Event	Label	Begin	End	Answer
01	X	738	868
02	1	1623	1678	1703
03	2	2386	2439	2466

4. Physiological Data

The core of the NCCA ASCII format is the physiological data captured during the polygraph examination. This data is organized into multiple channels corresponding to the different physiological sensors used in the test. The typical channels include:

Upper Pneumograph (UPneumo): Measures upper respiratory activity
Lower Pneumograph (LPneumo): Measures lower respiratory activity
Electrodermal Activity (EDA1): Measures skin conductivity
Cardio (Cardio1): Measures cardiovascular activity
Movement (Move1): Detects body movement

Each sample of physiological data is stored in a structured format, with data points organized in columns that represent the different channels. Each sample is time-stamped and recorded at regular intervals, typically at a rate of 30 to 60 samples per second, depending on the system.

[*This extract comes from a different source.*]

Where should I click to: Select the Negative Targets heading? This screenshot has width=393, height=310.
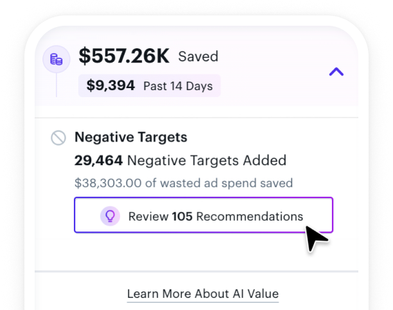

Sample	Time	UPneumo	LPneumo	EDA1	Cardio1	Move1
1	00:00.00	16102.0	43230.0	29783.0	257758.0	463987.0
2	00:00.03	16451.0	44021.0	29742.0	266777.0	463308.0

5. Additional Data Channels

In some cases, additional data channels may be included in the NCCA ASCII file to capture more complex physiological or behavioral information. These channels might include:

Additional cardiovascular channels (e.g., Cardio2, Cardio3)
Photoplethysmography (PPG) for measuring cardiovascular activity using light
Electromyography (EMG) for detecting muscle activity
Eye movement and pupil dilation measurements (e.g., LEyeP, RPupD)

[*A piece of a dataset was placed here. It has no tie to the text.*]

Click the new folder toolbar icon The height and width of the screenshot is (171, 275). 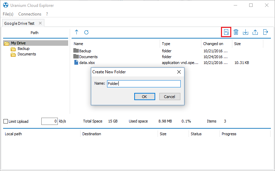[226, 32]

Benefits of the NCCA ASCII Standard

The introduction of the NCCA ASCII format has had several important benefits for polygraph examiners and researchers:

1. Data Compatibility Across Systems

The primary advantage of the NCCA ASCII format is its ability to facilitate data sharing across different polygraph systems. Examiners can export data from one system and import it into another, enabling collaboration and comparison between instruments that would have been impossible with proprietary formats.

2. Ease of Data Analysis

The structured format of NCCA ASCII files allows for easy integration with statistical software and data analysis tools. Researchers can import polygraph data into their preferred analysis environments to conduct detailed studies on physiological responses, develop new algorithms, or refine existing polygraph techniques.

3. Future-Proofing Data

The NCCA ASCII format is human-readable and machine-readable, ensuring that polygraph data remains accessible and usable even as technology evolves. By avoiding reliance on proprietary formats, the format ensures that valuable data will not become obsolete as polygraph systems are updated or replaced.

4. Facilitating Advanced Research

The ability to export raw data in a common format has opened up new avenues for research. Advanced signal processing techniques, such as feature extraction and machine learning, can be applied to the raw data to improve the accuracy and reliability of polygraph examinations.

Conclusion

The NCCA ASCII polygraph format represents a significant advancement in polygraph data management. By standardizing the format for polygraph data, the NCCA ASCII format has improved compatibility between different polygraph systems, enhanced the accuracy of research, and ensured the longevity of valuable data. This common format allows polygraph examiners, researchers, and developers to focus on advancing the science of polygraph testing, free from the limitations of proprietary formats and manual analysis.

As polygraph technology continues to evolve, the NCCA ASCII format will remain a cornerstone in ensuring that data remains accessible, adaptable, and useful for future advancements in polygraph science.